Dr. Volker Schaechinger,
Despite recent advances with drug eluting stent (DES) technology instent restenosis (ISR) still represents a clinically relevant failure of percutaneous coronary intervention.
In the first part of the session P. Kala (Brno, CZ) and I. Iakovou (Athens, GR) review the extent of the problem and the pathophysiological background. It was emphasized, that ISR is not a benign disease, since 30 – 60% of patients with ISR present with a prognostically unfavourable acute coronary syndrome. With DES, overall restenosis rate could be reduced from 30% to below 10%, but the actual restenosis risk still varies between patients. Procedural factors predisposing for restenosis are incomplete stent expansion (stent size), geographic mismatch and the use of multiple stents whereas stent technique factors include polymer characteristics, strut coverage and stent fractures. Patient related factors predisposing for ISR are lesion-specific such as bifurcations, ostial lesions or vein graft as well as biological factors such as diabetes or – clinically less assessable – drug resistance or hypersensitivity.

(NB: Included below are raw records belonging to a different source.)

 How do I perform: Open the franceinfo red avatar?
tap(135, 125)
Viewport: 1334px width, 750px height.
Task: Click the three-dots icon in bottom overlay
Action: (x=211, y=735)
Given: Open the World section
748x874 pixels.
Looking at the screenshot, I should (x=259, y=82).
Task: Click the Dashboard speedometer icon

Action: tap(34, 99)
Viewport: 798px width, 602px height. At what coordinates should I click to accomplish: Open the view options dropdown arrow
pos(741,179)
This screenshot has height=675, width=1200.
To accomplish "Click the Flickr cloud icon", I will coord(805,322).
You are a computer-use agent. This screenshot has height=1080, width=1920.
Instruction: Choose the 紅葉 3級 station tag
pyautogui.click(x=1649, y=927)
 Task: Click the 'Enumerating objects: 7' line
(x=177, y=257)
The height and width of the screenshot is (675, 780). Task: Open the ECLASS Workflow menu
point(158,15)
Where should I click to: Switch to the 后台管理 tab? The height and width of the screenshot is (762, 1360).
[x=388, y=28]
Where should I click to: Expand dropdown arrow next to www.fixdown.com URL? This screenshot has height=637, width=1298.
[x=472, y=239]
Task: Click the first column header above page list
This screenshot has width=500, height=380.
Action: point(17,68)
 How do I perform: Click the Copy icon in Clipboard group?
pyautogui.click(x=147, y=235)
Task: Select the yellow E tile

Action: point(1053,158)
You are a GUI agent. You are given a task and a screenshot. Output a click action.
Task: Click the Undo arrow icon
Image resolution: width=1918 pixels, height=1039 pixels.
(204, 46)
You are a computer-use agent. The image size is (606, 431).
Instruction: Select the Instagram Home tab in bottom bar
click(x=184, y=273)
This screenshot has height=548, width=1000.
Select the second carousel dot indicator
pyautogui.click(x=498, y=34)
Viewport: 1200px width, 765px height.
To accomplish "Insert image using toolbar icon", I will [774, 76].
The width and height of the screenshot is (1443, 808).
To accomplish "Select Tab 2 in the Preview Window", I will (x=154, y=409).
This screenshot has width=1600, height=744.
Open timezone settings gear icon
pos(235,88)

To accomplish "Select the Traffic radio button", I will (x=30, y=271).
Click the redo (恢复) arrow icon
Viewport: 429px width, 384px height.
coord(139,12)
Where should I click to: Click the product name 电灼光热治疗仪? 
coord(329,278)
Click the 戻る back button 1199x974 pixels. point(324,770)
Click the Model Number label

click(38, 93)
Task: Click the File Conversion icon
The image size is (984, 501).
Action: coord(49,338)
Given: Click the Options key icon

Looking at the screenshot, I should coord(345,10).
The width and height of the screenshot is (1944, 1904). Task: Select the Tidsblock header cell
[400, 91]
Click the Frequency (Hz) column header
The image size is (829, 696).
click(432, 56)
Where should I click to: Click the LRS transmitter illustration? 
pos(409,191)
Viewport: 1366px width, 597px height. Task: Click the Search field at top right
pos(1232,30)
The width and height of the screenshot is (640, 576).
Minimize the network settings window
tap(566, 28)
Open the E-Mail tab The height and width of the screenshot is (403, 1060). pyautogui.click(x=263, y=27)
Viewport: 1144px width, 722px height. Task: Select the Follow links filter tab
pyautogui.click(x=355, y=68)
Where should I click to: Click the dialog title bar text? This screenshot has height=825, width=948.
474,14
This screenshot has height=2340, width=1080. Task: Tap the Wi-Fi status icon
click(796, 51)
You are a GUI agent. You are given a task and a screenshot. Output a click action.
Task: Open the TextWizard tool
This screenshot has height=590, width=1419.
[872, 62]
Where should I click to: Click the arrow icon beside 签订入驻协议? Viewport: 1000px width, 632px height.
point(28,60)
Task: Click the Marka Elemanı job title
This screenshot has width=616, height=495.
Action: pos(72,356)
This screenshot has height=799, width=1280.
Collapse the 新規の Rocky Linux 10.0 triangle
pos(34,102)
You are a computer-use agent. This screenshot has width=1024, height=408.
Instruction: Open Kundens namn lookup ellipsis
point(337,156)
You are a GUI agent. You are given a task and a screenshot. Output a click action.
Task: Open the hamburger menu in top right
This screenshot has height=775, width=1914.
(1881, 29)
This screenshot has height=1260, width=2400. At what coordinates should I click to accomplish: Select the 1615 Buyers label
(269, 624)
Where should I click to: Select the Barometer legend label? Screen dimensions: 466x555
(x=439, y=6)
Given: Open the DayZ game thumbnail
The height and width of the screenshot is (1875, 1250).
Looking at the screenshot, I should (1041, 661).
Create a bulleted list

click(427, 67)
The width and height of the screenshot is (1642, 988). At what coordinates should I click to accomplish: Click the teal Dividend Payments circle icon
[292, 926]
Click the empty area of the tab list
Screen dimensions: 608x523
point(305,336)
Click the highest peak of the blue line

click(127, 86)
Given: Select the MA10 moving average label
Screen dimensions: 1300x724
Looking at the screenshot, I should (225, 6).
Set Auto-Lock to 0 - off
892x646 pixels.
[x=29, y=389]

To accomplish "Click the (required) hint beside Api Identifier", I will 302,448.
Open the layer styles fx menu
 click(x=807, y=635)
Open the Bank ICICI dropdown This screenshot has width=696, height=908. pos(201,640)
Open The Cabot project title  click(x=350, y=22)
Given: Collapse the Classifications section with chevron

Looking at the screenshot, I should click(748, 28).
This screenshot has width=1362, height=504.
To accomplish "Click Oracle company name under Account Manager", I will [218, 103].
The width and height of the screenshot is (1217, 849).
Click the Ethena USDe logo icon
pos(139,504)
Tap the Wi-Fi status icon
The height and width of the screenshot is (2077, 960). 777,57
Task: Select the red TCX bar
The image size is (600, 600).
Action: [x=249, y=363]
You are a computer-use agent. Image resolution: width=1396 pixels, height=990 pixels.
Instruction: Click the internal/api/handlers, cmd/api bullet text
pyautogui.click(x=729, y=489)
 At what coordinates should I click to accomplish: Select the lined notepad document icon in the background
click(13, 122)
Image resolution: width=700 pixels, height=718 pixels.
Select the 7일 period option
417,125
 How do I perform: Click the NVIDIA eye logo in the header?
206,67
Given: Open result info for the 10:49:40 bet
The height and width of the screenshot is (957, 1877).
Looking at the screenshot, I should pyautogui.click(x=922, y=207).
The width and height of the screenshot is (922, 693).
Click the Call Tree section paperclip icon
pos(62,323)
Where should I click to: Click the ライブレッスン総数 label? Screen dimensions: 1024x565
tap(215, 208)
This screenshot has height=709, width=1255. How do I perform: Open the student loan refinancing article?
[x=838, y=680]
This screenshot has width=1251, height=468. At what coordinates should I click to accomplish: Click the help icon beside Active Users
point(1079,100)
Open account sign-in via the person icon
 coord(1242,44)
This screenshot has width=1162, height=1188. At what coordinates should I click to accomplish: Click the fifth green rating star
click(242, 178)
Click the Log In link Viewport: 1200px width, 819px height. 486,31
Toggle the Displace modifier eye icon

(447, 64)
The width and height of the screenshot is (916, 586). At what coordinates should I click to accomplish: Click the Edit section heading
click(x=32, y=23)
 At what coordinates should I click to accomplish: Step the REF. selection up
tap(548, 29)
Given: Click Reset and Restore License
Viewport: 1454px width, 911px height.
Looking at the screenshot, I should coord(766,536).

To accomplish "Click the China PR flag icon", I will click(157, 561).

The best way to treat ISR is to prevent it, which is not only possible by using DES. Furthermore, an accurate PCI technique with thoughtful target selection, adequate choice of stent size and implantation pressure is beneficial. It was emphasized that routine use of pressure wire (FFR measurement), especially in patients with multivessel disease, would identify lesions, which would not have to be treated (and therefore cannot develop ISR).
In the second part, B. Scheller (Homburg, Germany) and B. Chevalier (Massy, France) reviewed current treatment options for ISR. Meanwhile, additional DES implantation is the established way to treat ISR, for both failure of a BMS or a DES. Compared to only balloon angioplasty, recurrent (second) ISR can be reduced by 65% with an additional DES. However, to have multiple layers of stent struts in the coronary artery may be a limit to this approach. Therefore, drug eluting balloons (DEB) may be a favourable alternative to treat ISR, which has been also considered in the recent 2010 ESC revascularization guidelines. First small studies indicate that DEB may reduce second ISR to below 10% with DEB, compared to 20% with DES or 50% with balloon angioplasty only. However, these results have to be confirmed in ongoing larger trials, powered for clinical endpoints. In addition, class effect of DEB may not be assumed and therefore, only DEB adequately evaluated in clinical trials may be used.